Cutbacks at Vanderbilt University Medical Center have started.
“In response to reductions in federal funding, VUMC is strategically reducing operating costs,” reads a statement. “Hiring for most research and administrative positions has been paused and some positions have been eliminated.”
This isn’t coming as a surprise, as warnings started in late March. Medical center CEO Jeff Balser informed his staff about the reductions in a video, saying the system will cut $250 million from the budget in the new fiscal year, which starts in July.
That’s because the Trump Administration is systematically getting rid of millions in medical research funding — canceling one-off grants because of political disapproval and reducing funding across the board for agencies like the National Institutes of Health.
The university and its medical center have lost $8 million in grant cancellations because amid the administration’s crackdown on diversity, equity and inclusion, according to the Nashville Business Journal. One grant, totaling nearly $6 million, was helping the system recruit faculty from “racial groups historically excluded from science.” Another aimed to ensure the system had the infrastructure needed to diversify its research participants.

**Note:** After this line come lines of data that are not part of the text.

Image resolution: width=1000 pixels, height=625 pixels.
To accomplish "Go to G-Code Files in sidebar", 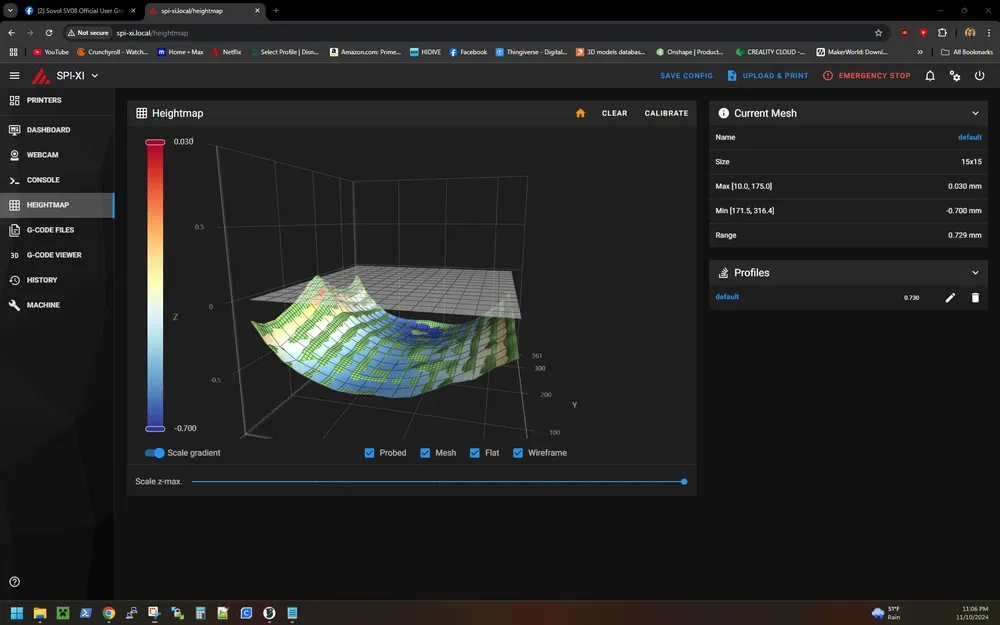I will (50, 230).
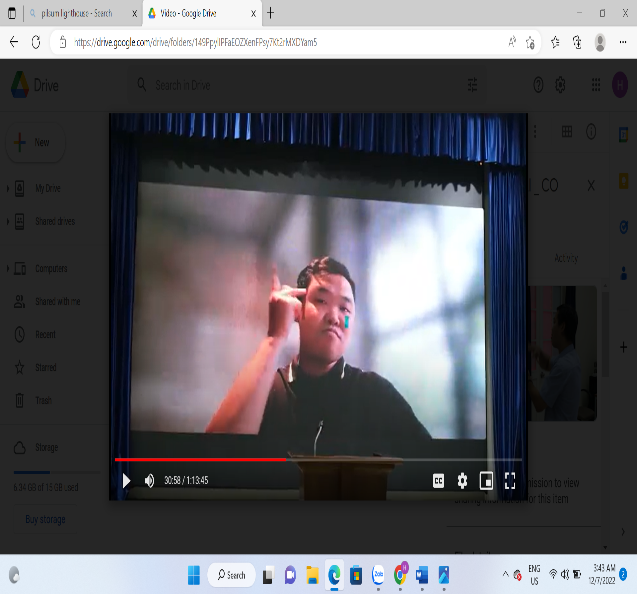Image resolution: width=637 pixels, height=594 pixels.
Task: Play the video
Action: point(126,481)
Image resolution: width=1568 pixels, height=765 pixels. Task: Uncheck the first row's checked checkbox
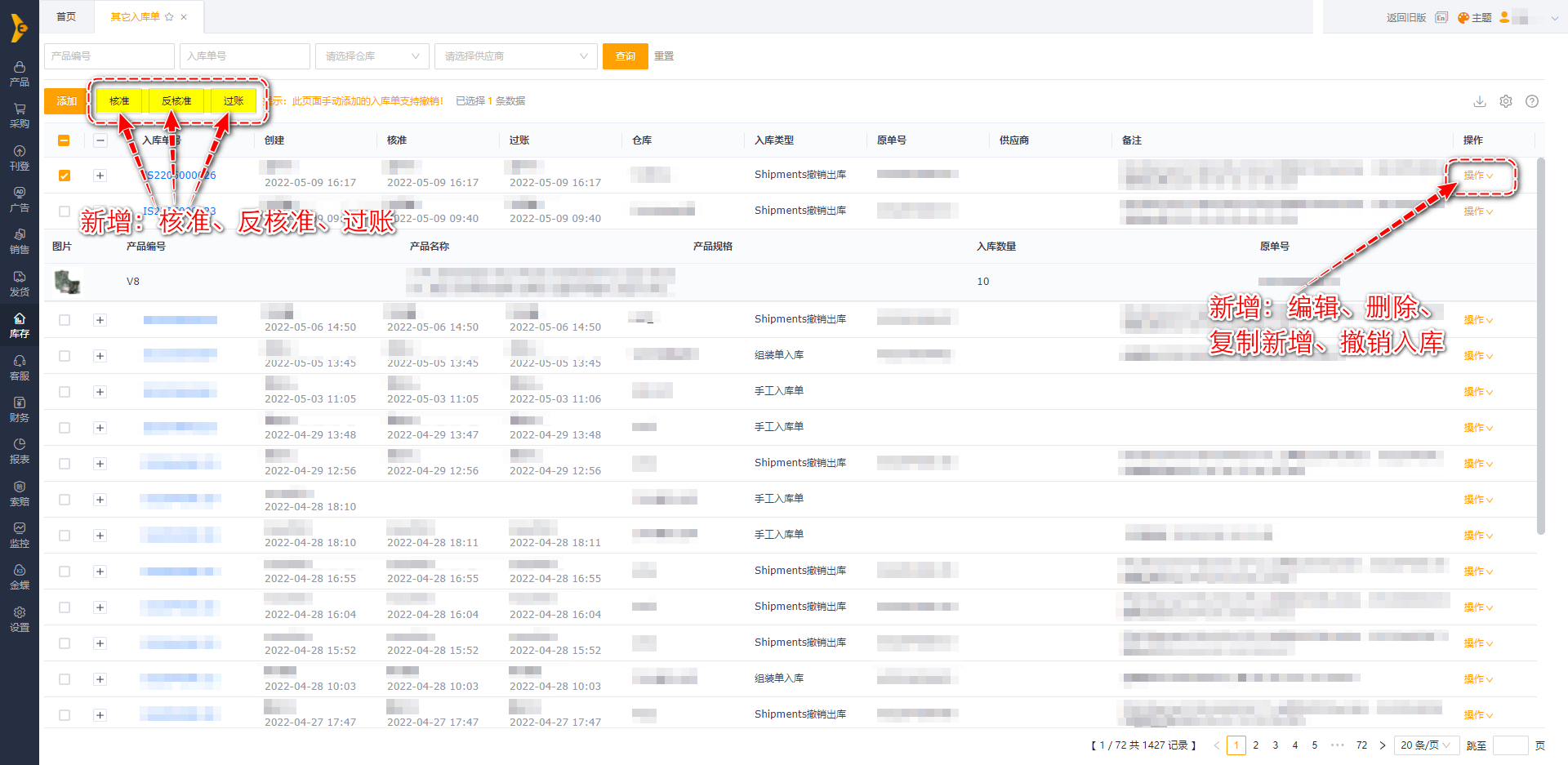pyautogui.click(x=65, y=176)
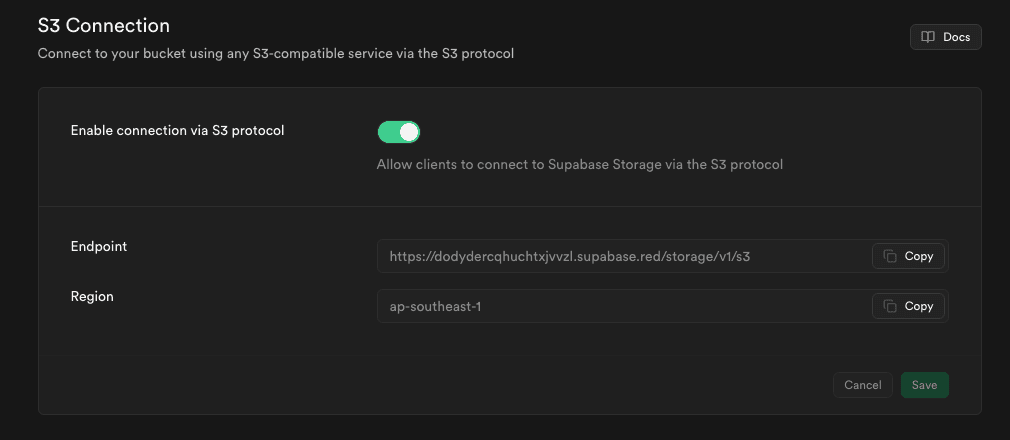This screenshot has height=440, width=1010.
Task: Open the Docs link
Action: click(946, 37)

The Trump Administration pitched cutting NIH grant funding across the board by capping so-called “indirect costs,” which pay for things like electricity, building maintenance and IT. For projects at big research universities — like Vanderbilt University and the University of Tennessee — some of the money helps the overall school stay afloat.
Tennessee gets around $700 million a year in NIH funding — with most of the money going to Vanderbilt. The grants go to universities, hospitals and biomedical companies, and they directly support about 9,000 jobs statewide.
That proposal is tied up in the legal system, as universities and states across the country challenge the policy’s legality.